In 2015, economists at the Federal Reserve Bank of New York (FRBNY) published FRBNY’s most comprehensive and complex macroeconomic models, known as Dynamic Stochastic General Equilibrium, or DSGE models, in Julia.
In their words:
“Julia has two main advantages from our perspective. First, as free software, Julia is more accessible to users from academic institutions or organizations without the resources for purchasing a license. Now anyone, from Kathmandu to Timbuktu, can run our code at no cost.

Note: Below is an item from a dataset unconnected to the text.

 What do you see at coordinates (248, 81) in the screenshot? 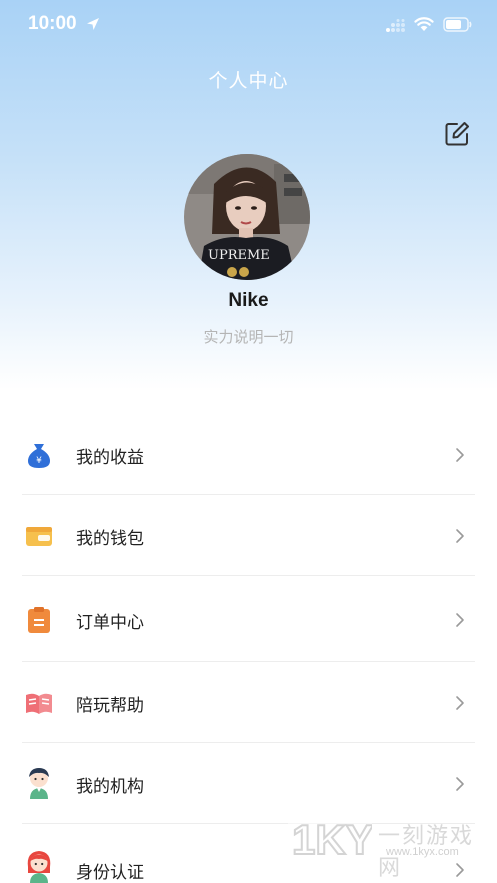
I see `page-title: 个人中心` at bounding box center [248, 81].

Second, as the models that we use for forecasting and policy analysis grow more complicated, we need a language that can perform computations at a high speed. Julia boasts performance as fast as that of languages like C or Fortran, and is still simple to learn. We want to address hard questions with our models—from understanding financial markets developments to modeling households’ heterogeneity—and we can do so only if we are close to the frontier of programming.

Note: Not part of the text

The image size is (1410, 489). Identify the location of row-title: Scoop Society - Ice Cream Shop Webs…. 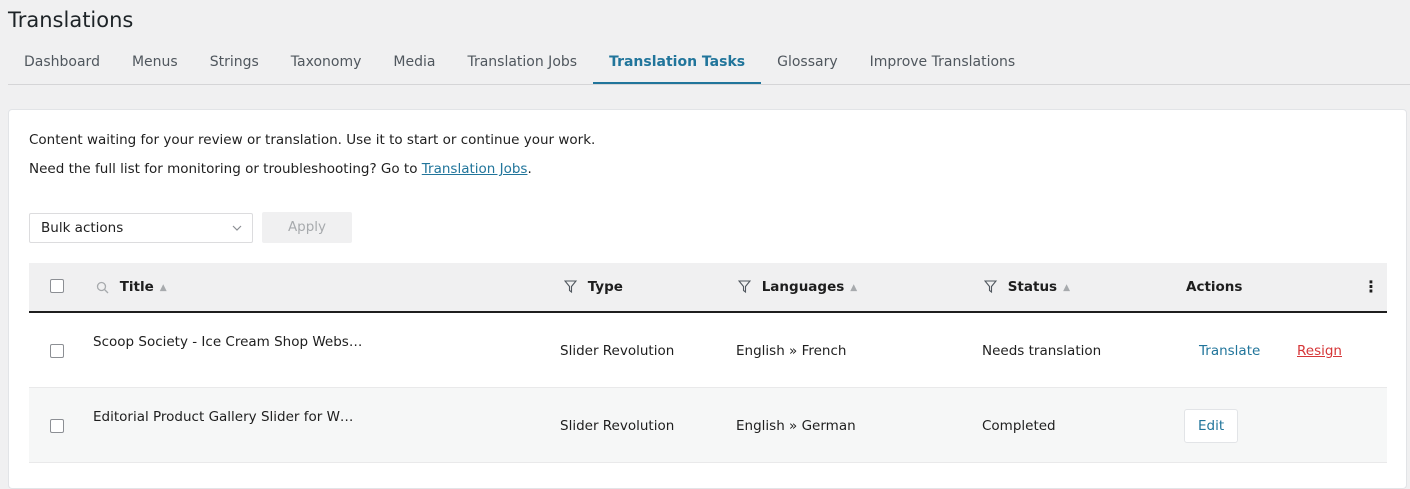
(228, 342).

We tested our code and found that the model estimation is about ten times faster with Julia than before, a very large improvement. Our ports (computer lingo for “translations”) of certain algorithms, such as Chris Sims’s gensys (which computes the model solution), also ran about six times faster in Julia than the ... versions we had previously used.
Furthermore, FRBNY’s ‘solve’ test ran 11 times faster in Julia than with their legacy system. This performance improvement is crucial because this particular test is run hundreds of thousands of times.
DSGE models are used to provide a structural view of the macroeconomy and forecast everything from economic growth to consumer spending and investment. The growing complexity of the US and global economy combined with dramatic increases in the size and complexity of data have made it necessary to develop ever more powerful tools to analyze and understand the relationship among economic variables.
FRBNY economists found that Julia allowed them to write more generic and concise code, resulting in better code maintenance. They reported that their code base had reduced to approximately half in size. While designing the package, the analysts found a number of Julia features favorable towards writing economic models:
Flexible and powerful type system that provides a natural way to structure and simplify codebase
Multiple dispatch, which allowed them to write more generic code
A powerful compiler that boosts performance
One result of this research is DSGE.jl, a Julia language package that facilitates the solution and Bayesian estimation of DSGE models.
Julia is helping the Federal Reserve Bank of New York estimate economic activity and provide policy recommendations that are more efficient, accurate and effective.